Friday, September 08, 2006

Micro-Management

We wander round the custard factory, broken by its own destruction, matching those decayed walls with our own decayed minds. It feels like one of those blank Saturdays, at some time after lunch and before the football results, the time when it does not matter of it rains or doesn’t rain because we feel the same regardless. Not like those late Summer Thursday evenings when any rain changes the mood in seconds. Those are the days when we sit in the doorway, something of our bodies just out in the trickle that makes it to the ground under the porch by way of being diagonal. Or if it stays dry, the humidity and late sun turn the world into something different again, a mix of painting and subtle smells from the gardens here. We could be in Bali or some South Pacific Atoll, clothed in the smell of exotic plants, meeting the glow of sunset with blank minds, untroubled by thoughts of boiling sea or man-made disaster.

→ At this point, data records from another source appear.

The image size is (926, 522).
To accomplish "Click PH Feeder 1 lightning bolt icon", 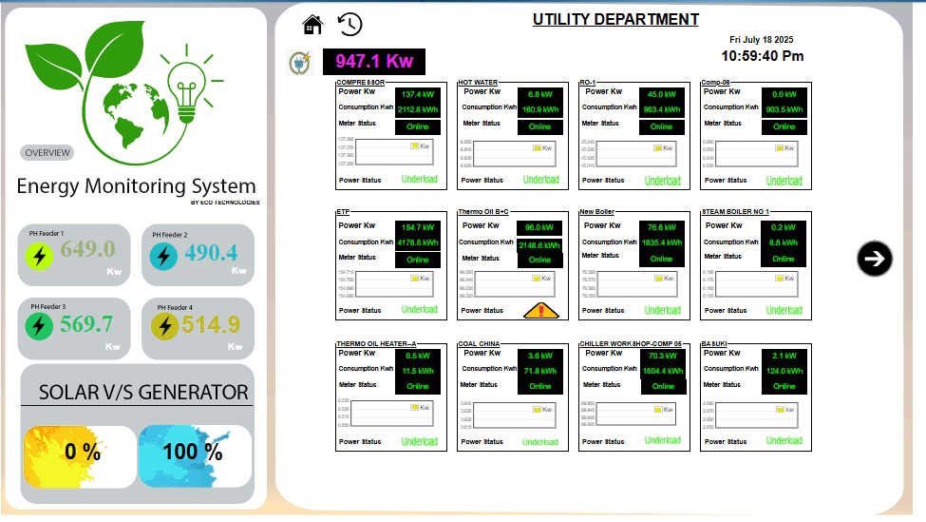I will (x=39, y=257).
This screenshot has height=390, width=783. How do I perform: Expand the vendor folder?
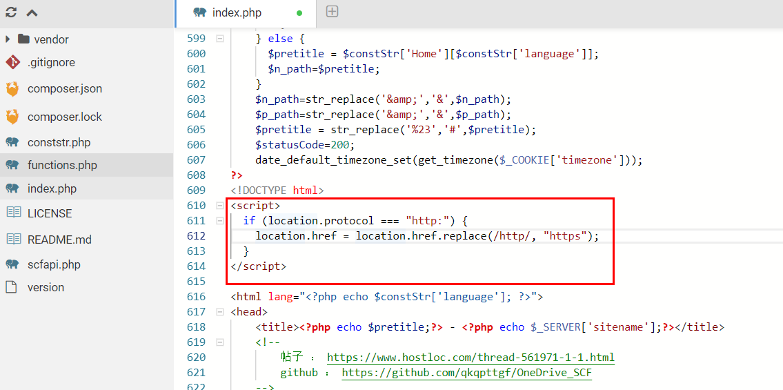[8, 39]
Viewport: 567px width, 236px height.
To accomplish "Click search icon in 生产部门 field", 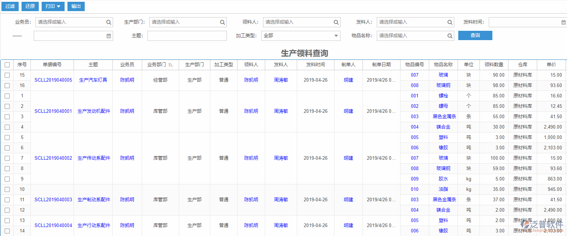I will point(222,22).
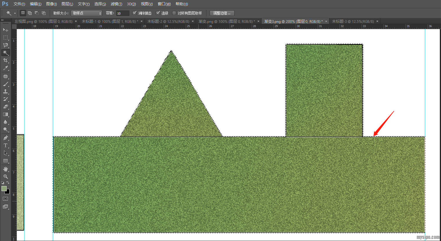The height and width of the screenshot is (241, 441).
Task: Select the Eraser tool
Action: tap(5, 107)
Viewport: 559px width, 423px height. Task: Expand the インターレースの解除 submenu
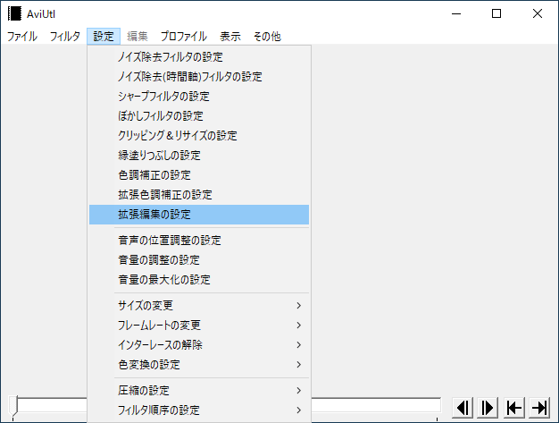(198, 345)
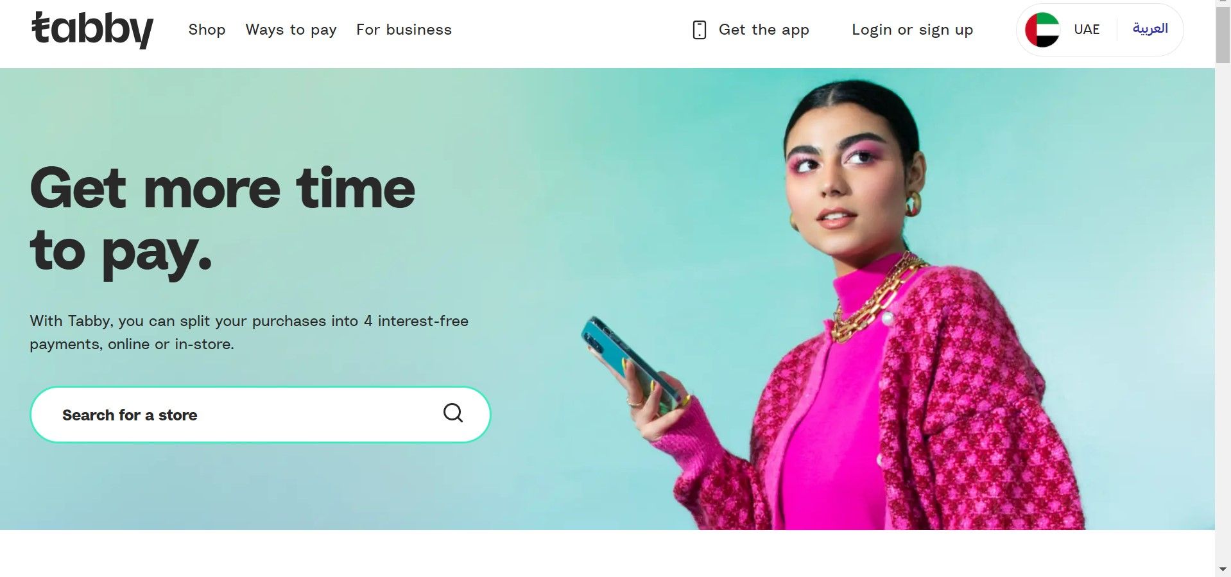Click the UAE flag icon

[1042, 30]
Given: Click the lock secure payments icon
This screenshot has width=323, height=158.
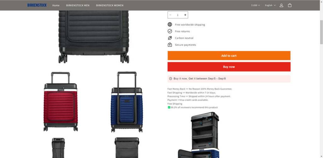Looking at the screenshot, I should click(x=170, y=45).
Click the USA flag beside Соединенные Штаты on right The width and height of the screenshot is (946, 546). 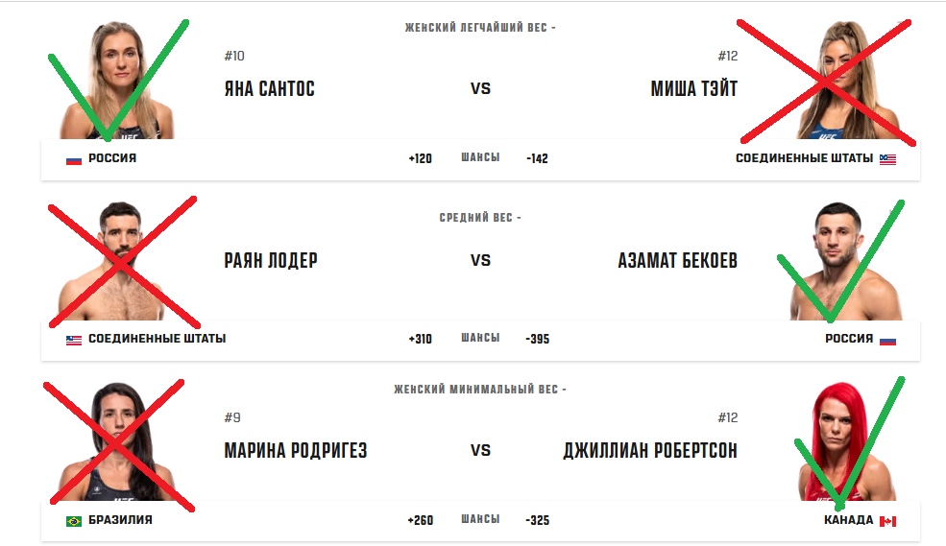click(x=887, y=159)
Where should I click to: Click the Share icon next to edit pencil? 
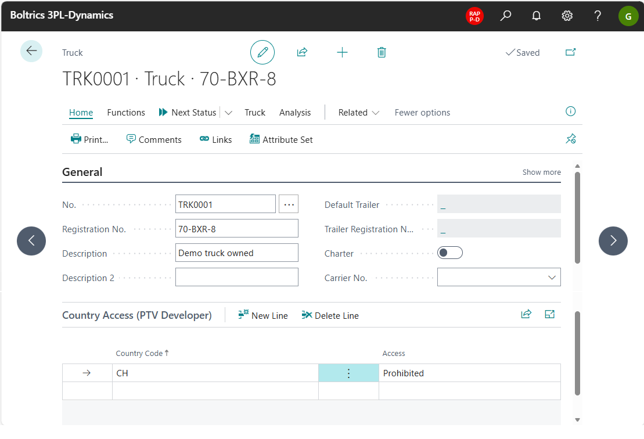302,52
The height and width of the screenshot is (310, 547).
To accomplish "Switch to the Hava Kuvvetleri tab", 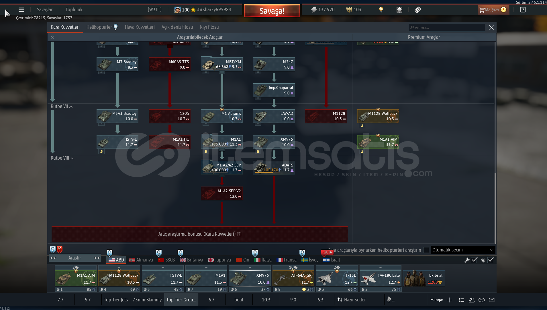I will click(140, 27).
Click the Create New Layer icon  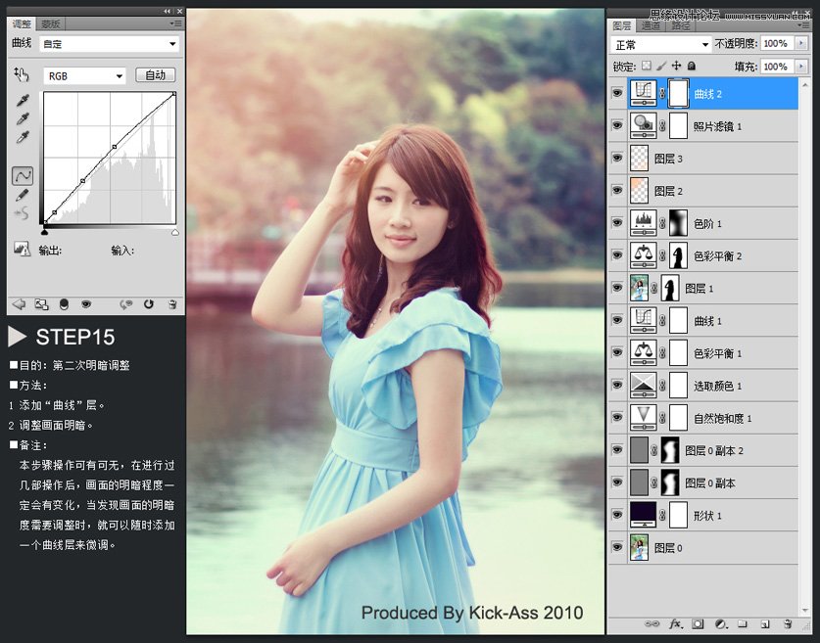click(x=764, y=624)
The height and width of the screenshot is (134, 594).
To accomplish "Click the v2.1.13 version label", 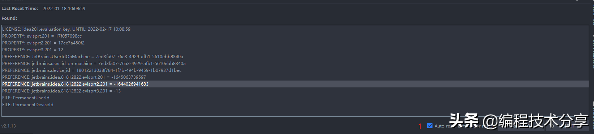I will point(9,126).
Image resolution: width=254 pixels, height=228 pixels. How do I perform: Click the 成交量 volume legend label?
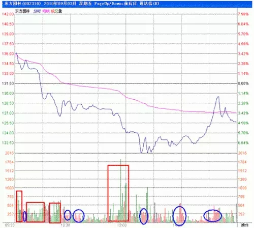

But here, we are in the same time, seeing the end of something, a building for a thousand people; just to keep them out of the rain took industry and ingenuity, made human’s exploits seem worth it. And all for this end! Of course for this construction to fade back into the ground will take years. We will never see the final swallowing of brick and concrete by knotty, ugly scrub. We will be taken that way long before the last discarded box has broken down to dust. It is the way of things.